Jenkins also made sure the actors playing Chiron never met, to make sure they took their cues from the script and director, rather than imitating each other. It has the effect of creating three fully-formed characters who stand on their own, yet are quite clearly drawn from the same well. Nominations and wins are rolling in the cast, with Ali and Harris particularly favoured in the early running, but the whole film rests on the delicate (and later hulking) shoulders of Chiron’s actors, and they are all magnificent. There just aren’t cinematic archetypes to follow for these roles, and the cast and director’s faith in each other is rewarded with astonishing performances.

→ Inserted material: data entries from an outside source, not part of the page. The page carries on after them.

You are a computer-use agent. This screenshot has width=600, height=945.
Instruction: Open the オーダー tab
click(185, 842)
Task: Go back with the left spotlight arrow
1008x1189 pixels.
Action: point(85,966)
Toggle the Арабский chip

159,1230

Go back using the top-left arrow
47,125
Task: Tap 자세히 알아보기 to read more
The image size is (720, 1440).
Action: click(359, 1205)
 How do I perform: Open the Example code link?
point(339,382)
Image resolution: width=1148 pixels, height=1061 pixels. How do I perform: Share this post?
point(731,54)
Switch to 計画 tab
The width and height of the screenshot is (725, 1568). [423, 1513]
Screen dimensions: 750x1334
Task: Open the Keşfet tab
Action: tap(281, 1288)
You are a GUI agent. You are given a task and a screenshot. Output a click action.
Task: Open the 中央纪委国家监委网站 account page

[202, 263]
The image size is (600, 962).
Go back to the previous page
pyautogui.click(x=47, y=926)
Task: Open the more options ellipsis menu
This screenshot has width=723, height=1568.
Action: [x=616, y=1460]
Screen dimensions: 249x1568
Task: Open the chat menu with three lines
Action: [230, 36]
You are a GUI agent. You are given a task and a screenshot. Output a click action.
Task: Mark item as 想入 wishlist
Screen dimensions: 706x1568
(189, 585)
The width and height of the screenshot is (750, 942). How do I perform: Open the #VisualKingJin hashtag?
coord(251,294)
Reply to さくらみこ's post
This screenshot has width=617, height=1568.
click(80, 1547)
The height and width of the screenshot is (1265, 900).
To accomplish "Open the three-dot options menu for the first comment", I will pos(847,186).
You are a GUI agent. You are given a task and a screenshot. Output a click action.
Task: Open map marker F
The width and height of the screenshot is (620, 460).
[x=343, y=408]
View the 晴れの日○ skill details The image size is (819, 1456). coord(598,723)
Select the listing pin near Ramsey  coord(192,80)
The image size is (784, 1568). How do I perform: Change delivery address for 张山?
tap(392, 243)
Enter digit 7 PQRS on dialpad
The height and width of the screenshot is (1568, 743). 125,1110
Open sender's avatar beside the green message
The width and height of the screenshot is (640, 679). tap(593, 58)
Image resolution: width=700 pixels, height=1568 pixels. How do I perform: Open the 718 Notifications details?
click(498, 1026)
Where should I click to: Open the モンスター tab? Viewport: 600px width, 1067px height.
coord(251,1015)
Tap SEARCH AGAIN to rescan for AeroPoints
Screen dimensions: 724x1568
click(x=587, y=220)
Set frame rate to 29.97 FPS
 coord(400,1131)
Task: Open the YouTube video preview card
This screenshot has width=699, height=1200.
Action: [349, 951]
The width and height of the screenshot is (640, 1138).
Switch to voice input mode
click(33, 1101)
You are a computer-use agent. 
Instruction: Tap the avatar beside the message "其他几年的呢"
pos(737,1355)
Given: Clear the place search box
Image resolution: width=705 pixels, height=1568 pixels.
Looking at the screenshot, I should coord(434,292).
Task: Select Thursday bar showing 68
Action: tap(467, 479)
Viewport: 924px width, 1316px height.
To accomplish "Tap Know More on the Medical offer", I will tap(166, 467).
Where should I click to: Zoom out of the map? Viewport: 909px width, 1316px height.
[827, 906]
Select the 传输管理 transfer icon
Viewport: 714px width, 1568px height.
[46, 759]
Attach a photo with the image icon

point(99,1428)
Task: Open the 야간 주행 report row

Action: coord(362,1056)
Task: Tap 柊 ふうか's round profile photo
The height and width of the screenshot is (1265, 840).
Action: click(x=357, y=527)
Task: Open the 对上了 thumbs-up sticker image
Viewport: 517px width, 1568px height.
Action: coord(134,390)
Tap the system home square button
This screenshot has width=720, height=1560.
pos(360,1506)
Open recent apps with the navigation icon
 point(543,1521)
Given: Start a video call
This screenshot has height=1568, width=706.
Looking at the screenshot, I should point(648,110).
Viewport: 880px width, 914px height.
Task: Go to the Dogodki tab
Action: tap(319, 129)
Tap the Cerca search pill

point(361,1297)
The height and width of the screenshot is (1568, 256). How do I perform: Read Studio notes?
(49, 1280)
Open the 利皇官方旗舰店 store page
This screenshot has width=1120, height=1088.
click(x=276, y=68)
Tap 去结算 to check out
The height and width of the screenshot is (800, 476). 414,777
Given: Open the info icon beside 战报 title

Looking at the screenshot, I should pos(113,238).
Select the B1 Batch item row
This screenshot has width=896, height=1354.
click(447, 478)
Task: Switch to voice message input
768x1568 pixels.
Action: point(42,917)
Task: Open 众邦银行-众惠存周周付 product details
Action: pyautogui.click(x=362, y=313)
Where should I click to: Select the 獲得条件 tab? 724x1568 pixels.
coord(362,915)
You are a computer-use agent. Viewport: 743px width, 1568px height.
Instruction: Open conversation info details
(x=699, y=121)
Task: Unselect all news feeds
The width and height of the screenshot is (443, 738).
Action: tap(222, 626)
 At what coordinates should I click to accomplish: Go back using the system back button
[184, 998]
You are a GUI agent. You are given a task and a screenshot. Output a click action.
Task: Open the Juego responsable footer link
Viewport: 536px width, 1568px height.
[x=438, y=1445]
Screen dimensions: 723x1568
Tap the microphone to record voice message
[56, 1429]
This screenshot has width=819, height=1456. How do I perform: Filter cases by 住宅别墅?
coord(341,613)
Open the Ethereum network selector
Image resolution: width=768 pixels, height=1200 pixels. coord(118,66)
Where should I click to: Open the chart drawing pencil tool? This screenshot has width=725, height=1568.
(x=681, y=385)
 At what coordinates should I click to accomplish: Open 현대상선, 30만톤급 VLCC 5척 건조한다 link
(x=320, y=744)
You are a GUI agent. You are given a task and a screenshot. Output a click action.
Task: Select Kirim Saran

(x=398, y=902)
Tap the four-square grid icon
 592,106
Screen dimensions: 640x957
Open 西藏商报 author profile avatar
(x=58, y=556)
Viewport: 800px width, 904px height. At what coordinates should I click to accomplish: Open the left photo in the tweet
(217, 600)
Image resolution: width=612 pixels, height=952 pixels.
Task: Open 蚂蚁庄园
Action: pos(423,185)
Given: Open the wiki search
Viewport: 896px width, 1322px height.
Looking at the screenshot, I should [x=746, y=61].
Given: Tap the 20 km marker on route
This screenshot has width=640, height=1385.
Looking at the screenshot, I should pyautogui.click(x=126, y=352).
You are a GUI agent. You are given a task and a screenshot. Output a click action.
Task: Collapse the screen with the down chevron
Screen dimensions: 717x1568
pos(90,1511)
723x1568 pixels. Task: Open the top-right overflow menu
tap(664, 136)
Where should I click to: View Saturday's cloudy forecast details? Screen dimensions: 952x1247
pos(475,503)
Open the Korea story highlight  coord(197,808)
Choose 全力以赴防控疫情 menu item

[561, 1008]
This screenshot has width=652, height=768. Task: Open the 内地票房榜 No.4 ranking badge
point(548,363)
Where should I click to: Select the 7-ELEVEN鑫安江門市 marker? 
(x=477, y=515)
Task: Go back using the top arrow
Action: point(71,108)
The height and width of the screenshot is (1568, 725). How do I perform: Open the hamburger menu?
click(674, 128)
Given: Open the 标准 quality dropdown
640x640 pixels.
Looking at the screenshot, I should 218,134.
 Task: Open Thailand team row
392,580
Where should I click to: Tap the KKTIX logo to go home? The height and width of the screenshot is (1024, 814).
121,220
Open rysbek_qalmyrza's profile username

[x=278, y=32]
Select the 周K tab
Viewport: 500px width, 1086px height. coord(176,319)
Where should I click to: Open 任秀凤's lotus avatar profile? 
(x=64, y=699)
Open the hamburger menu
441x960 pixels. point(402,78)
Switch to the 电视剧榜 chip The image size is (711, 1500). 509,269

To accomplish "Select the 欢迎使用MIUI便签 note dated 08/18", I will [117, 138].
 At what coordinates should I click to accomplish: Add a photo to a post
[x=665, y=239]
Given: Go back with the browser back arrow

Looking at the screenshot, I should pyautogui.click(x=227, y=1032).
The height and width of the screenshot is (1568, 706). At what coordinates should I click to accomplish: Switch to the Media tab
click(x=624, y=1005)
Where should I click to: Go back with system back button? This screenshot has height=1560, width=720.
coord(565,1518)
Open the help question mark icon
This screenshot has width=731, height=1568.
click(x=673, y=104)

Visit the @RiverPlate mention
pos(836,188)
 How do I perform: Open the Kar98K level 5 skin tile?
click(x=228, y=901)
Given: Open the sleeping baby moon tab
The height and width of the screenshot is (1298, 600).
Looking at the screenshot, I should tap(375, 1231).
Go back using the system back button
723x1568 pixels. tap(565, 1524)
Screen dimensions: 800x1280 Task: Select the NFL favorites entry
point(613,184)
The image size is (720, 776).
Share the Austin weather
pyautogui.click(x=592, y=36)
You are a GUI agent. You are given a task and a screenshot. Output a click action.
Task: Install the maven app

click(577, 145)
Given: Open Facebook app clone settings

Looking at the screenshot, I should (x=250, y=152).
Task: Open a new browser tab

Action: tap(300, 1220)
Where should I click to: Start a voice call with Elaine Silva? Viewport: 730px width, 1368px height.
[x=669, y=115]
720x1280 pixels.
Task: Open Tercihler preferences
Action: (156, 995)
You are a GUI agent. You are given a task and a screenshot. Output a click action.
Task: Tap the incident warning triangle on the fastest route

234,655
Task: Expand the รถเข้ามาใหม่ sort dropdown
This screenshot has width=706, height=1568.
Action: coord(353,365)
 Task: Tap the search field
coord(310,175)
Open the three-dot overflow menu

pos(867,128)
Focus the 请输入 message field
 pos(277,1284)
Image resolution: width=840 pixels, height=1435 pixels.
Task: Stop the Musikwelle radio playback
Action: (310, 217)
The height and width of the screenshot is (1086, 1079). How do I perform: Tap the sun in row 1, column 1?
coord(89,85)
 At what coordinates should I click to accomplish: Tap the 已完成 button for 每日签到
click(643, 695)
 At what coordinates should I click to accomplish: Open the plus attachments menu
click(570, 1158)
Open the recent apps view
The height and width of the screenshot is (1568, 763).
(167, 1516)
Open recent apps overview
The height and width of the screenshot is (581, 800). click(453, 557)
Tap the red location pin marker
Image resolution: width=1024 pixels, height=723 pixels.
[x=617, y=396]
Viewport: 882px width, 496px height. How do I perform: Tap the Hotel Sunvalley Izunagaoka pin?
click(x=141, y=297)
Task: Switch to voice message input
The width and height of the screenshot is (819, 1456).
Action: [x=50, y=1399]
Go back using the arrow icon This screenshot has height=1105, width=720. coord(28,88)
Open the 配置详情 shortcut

Brokeback Mountain made waves when it won a Best Director Oscar for Ang Lee, as the industry wasn’t sure if it was ready for a gay western. I wasn’t particularly reserved in my criticisms of the Hollywood establishment’s bare-faced lack of diversity when last year’s Oscar nominations came out; perhaps the fact that one of this year’s awards front-runners is a gay coming-of-age drama with an entirely black cast and creative team is a sign that a corner has been turned. The very fact that such a film still raises eyebrows suggests not. A film like this shouldn’t be so hard to get made, and so late in arriving, but arrived it has. Gorgeous to look at, spellbindingly acted, heartbreaking and uplifting, Moonlight is the best film I saw this year.

… and the worst?

Suicide Squad

2016 was not a banner year for blockbusters. Batman vs Superman: Dawn of Justice was confused and confusing; Gods of Egypt was head-bangingly terrible; the Jason Bourne revival seemed to be a waste of everyone’s time. But without a doubt, the most inexcusable turkey of 2016 was Suicide Squad. The DC cinematic universe got off to a terribly self-important start and it was generally agreed that it needed more levity to compete with Marvel’s team of hit-makers. Why, then, bring in David Ayer, famed comedy director of such military and gun fetishisation flicks End of Watch and Fury? Not to mention an inability to deal with female characters that rivals master of the art Aaron Sorkin. Add to the mix charisma-vacuums Jai Courtney and Joel Kinnaman and you’ve got a project that seems, well, suicidal. Ayer had six weeks to write the script to meet production deadlines and it shows; what little plot there is makes little sense and is a boring retread of a bunch of other films in any case. Jared Leto’s joker was hyped into oblivion and left largely on the cutting room floor, which was probably a blessing as he’s almost as annoying as Jesse Eisenberg’s Lex Luthor in Batman vs Superman. DC are going to have to spend an awful lot of money and an awful lot of our time to dig themselves out of this hole. I’m not sure it’ll be worth it.